With the string "yellow" as the filter, copy each matching line from the records.
--- Source material Enclosed Below ---
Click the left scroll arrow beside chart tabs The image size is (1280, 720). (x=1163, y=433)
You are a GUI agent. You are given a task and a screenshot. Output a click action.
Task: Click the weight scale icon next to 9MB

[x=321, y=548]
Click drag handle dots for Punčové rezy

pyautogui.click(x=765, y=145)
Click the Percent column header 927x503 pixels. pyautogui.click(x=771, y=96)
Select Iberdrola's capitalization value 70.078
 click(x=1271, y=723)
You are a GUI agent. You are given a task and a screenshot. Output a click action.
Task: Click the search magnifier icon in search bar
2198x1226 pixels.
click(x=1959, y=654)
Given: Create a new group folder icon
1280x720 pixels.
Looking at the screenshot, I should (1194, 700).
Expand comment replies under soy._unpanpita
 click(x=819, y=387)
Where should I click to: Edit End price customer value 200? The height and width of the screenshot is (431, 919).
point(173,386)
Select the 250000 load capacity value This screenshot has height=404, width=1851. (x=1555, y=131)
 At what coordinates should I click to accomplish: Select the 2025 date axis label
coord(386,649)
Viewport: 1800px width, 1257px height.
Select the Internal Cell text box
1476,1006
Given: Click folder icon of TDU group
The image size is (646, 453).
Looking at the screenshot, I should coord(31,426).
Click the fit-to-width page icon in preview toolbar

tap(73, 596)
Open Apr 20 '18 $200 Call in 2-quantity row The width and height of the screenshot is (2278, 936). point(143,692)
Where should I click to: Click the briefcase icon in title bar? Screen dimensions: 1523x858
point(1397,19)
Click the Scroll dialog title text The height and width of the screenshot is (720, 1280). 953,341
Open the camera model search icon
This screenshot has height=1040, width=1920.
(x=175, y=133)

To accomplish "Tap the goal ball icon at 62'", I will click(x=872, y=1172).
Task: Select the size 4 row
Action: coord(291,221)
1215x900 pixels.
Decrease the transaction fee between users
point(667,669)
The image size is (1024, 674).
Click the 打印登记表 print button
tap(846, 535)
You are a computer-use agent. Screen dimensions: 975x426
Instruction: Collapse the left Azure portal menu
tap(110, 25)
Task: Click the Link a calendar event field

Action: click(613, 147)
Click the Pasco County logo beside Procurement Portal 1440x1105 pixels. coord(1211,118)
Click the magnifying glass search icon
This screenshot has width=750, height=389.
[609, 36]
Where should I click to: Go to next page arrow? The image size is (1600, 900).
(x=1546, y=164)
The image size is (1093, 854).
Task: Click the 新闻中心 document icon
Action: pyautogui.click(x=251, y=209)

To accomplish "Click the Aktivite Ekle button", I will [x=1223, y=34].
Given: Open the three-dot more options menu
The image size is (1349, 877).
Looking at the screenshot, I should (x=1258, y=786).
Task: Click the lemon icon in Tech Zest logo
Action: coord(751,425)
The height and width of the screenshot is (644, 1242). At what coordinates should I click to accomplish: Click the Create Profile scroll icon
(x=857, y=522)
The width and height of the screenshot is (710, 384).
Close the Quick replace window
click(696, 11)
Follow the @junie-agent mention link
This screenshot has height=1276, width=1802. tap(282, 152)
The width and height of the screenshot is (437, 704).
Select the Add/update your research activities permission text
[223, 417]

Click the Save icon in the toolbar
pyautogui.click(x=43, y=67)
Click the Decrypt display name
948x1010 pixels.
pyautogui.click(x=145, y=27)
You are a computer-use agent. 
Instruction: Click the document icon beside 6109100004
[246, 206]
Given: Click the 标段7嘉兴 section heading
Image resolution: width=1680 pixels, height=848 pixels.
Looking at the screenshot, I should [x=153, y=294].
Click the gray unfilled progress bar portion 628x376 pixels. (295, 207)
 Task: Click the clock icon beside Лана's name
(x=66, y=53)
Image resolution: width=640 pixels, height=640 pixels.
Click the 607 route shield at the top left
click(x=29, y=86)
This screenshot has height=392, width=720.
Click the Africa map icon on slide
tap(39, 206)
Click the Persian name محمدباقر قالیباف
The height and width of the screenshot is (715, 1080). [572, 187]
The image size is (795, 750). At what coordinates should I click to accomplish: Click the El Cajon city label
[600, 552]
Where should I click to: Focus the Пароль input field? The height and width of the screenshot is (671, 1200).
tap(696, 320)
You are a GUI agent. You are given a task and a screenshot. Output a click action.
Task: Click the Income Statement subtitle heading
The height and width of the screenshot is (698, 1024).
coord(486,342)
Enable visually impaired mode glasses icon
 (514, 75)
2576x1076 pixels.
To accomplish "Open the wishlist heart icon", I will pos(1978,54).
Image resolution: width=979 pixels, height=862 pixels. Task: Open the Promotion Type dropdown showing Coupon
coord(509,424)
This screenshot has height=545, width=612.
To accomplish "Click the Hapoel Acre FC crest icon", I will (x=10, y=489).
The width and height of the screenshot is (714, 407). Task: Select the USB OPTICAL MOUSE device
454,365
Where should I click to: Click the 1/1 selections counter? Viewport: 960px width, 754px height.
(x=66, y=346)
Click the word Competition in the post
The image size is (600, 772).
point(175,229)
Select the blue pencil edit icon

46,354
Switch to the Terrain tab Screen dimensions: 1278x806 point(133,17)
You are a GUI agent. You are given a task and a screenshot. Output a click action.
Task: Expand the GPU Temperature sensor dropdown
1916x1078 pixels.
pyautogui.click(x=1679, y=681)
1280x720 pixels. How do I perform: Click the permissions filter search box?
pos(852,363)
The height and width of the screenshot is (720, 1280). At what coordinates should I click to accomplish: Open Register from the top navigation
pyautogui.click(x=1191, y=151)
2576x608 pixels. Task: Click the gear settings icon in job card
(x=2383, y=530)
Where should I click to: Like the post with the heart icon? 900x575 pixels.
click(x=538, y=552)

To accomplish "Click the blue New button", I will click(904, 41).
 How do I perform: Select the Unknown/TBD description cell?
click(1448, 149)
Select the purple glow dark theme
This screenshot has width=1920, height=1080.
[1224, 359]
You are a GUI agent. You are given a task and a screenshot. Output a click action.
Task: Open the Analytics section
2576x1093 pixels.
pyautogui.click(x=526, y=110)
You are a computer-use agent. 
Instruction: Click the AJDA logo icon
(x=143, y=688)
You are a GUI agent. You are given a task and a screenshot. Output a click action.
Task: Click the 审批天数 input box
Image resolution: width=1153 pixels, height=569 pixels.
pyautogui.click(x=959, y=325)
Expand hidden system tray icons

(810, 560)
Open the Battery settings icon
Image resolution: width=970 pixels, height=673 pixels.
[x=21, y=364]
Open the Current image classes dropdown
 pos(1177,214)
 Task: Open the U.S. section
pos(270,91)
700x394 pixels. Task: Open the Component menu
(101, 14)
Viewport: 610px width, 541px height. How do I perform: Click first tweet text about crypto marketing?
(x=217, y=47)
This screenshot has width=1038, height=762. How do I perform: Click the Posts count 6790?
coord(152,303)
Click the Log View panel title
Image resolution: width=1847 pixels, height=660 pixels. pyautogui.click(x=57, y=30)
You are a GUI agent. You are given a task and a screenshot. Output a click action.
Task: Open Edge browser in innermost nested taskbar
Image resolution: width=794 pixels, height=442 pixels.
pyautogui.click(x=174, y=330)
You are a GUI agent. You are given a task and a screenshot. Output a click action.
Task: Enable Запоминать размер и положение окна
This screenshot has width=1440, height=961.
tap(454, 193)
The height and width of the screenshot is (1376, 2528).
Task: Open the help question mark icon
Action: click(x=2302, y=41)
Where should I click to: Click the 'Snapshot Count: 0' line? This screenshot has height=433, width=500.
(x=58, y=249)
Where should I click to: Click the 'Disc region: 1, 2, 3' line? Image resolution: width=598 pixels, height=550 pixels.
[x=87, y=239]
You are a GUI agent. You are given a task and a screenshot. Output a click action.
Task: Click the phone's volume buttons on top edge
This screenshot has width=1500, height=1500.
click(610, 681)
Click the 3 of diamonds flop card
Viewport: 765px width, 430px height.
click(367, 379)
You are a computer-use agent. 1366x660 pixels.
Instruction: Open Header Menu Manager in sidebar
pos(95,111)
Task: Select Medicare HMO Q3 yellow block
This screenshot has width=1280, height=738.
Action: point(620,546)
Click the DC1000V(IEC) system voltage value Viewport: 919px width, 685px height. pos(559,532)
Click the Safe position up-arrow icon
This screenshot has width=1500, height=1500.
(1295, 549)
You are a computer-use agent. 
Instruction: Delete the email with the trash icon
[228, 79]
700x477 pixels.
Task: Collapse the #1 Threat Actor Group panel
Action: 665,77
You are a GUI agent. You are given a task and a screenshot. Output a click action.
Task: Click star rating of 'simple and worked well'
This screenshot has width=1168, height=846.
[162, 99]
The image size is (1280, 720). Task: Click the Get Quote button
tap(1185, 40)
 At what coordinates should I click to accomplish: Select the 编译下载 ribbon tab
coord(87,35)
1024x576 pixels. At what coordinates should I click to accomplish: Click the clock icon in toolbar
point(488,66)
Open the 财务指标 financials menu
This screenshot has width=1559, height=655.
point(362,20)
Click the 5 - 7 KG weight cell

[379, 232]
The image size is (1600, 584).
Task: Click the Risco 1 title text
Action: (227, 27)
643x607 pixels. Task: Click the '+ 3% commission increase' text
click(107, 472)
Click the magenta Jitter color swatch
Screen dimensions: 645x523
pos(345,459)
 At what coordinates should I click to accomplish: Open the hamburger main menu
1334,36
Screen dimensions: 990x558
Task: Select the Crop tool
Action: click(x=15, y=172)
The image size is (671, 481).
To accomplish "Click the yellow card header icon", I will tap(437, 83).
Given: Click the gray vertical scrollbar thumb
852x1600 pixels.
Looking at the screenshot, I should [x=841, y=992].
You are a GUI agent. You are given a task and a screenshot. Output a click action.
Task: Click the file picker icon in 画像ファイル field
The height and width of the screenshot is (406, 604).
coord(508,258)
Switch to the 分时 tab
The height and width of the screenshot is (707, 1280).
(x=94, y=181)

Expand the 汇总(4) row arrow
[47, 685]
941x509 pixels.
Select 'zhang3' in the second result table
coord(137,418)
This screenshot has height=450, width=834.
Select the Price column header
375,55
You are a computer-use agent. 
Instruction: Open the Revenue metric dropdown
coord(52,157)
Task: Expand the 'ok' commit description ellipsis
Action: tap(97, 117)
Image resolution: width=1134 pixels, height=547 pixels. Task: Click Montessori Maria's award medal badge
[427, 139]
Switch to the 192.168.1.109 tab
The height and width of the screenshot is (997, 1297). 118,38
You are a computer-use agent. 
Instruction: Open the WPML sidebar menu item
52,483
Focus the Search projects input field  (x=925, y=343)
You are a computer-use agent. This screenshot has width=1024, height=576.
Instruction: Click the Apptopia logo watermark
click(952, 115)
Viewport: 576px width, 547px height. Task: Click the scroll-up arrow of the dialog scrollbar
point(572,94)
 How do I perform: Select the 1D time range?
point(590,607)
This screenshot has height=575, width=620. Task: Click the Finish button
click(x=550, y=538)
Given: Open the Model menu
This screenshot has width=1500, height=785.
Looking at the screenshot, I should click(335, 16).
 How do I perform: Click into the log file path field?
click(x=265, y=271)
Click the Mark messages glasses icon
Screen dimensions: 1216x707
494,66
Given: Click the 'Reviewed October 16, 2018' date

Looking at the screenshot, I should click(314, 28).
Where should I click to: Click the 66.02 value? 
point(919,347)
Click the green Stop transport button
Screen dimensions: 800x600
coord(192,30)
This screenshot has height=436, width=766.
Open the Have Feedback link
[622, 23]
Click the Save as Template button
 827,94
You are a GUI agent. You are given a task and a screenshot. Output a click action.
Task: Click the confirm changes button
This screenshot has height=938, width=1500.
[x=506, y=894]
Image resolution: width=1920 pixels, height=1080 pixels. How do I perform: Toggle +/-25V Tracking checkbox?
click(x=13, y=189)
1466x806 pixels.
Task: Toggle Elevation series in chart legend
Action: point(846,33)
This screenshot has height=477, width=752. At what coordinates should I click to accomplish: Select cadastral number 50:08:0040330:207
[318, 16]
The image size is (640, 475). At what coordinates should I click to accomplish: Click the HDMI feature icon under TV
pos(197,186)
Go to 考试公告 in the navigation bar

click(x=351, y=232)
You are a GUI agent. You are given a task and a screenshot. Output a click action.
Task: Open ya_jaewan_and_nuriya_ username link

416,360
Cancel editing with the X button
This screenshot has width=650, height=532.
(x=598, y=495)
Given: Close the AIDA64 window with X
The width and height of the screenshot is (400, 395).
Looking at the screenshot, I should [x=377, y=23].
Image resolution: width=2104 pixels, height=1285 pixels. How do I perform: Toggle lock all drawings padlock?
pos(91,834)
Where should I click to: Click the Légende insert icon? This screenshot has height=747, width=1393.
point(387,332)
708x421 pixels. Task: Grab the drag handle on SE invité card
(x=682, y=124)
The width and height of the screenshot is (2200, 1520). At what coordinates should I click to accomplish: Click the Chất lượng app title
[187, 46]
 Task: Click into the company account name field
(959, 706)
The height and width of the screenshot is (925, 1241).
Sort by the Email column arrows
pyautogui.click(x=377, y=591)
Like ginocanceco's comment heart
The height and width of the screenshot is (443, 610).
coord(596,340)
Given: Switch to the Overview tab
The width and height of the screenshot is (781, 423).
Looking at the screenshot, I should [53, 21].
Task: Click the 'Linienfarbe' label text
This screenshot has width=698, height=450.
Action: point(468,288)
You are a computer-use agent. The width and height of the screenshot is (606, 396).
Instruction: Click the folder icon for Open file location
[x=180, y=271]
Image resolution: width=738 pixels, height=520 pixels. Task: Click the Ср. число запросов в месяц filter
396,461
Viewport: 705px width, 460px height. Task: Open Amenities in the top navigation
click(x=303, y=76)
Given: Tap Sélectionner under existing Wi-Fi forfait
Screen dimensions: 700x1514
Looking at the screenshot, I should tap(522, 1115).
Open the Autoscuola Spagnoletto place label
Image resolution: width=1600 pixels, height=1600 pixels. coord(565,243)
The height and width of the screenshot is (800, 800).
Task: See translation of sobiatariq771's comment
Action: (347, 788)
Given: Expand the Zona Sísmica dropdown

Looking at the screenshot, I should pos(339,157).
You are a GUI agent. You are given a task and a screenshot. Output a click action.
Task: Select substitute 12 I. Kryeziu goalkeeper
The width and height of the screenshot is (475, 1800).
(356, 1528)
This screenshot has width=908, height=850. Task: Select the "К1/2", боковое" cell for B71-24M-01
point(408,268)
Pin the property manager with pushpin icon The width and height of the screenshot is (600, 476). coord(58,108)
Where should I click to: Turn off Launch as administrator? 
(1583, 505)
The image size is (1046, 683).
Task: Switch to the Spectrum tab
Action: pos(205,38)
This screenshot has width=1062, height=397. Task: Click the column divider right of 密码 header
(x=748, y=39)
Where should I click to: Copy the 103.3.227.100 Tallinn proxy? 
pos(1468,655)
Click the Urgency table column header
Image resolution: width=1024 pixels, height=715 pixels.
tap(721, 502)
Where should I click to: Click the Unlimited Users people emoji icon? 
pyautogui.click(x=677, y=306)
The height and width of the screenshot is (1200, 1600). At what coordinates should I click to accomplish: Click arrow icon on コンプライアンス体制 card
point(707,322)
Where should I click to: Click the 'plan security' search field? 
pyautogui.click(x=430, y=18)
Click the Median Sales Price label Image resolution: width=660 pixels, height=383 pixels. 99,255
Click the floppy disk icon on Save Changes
--- End of Enclosed Source material ---
*Result of the task*
Task: Select Medicare HMO Q3 yellow block
To accomplish "Click the yellow card header icon", I will tap(437, 83).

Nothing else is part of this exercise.